Jakarta, Forum KiSSNed – Layar lebar (bioskop) mendadak gegerkan publik setelah video capaian kinerja Presiden Prabowo Subianto diputar di jaringan bioskop Tanah Air sebelum film dimulai, Minggu (14/9/2025).
Tayangan yang berisi program unggulan dan aksi blusukan Prabowo itu viral di media sosial, memicu perdebatan sengit. Promosi biasa atau kampanye terselubung?
Menteri Sekretaris Negara Prasetyo Hadi buru-buru menepis kontroversi ini. Menurutnya, penggunaan media publik untuk menyampaikan pesan pemerintah adalah hal lumrah selama tidak melanggar aturan.
“Sepanjang tidak melanggar aturan dan tidak mengganggu kenyamanan, penggunaan media publik tentu lumrah,” ujarnya kepada wartawan.
Menteri Komunikasi dan Digital Meutya Hafid juga ikut turun tangan. Ia menegaskan bahwa pemerintah harus memberi tahu publik tentang capaian dan program Presiden Prabowo, serta menyampaikan komunikasi publik di berbagai ruang, termasuk layar bioskop.
“Publik harus tahu program-program yang sudah berjalan. Ini bagian dari transparansi,” kata Meutya.
Meutya tak menjawab tegas ketika wartawan menanyakan perintah langsung Prabowo soal penayangan video itu.
Sementara itu, pihak Cinema XXI menyatakan mereka hanya menayangkan video tersebut selama sepekan, 9–14 September 2025, dan mengkategorikannya sebagai Iklan Layanan Masyarakat (ILM).

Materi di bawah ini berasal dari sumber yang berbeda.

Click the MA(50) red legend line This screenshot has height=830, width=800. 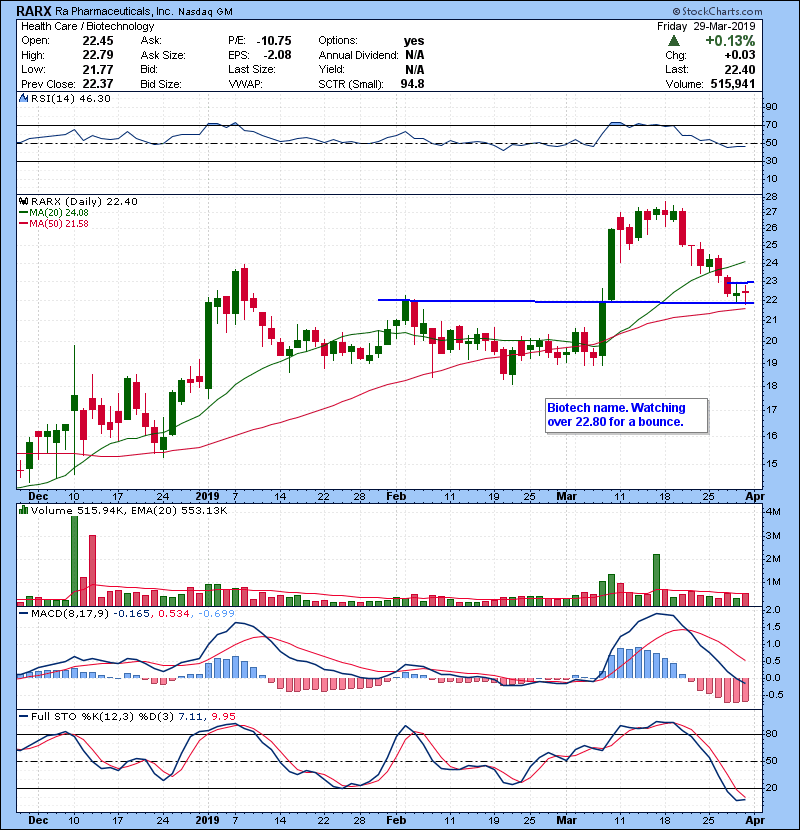(x=23, y=222)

“Kami menyediakan ruang bagi penyampaian informasi publik dari pemerintah,” jelas Corporate Secretary Cinema XXI, Indah Tri Wahyuni.
Video berdurasi singkat itu menampilkan program Makan Bergizi Gratis, Koperasi Merah Putih, dan Sekolah Rakyat, lengkap dengan momen Prabowo blusukan menemui warga penerima manfaat.
Kendati menyebutnya ILM, banyak pihak mengkritik tayangan ini karena memanfaatkan ruang publik yang seharusnya netral.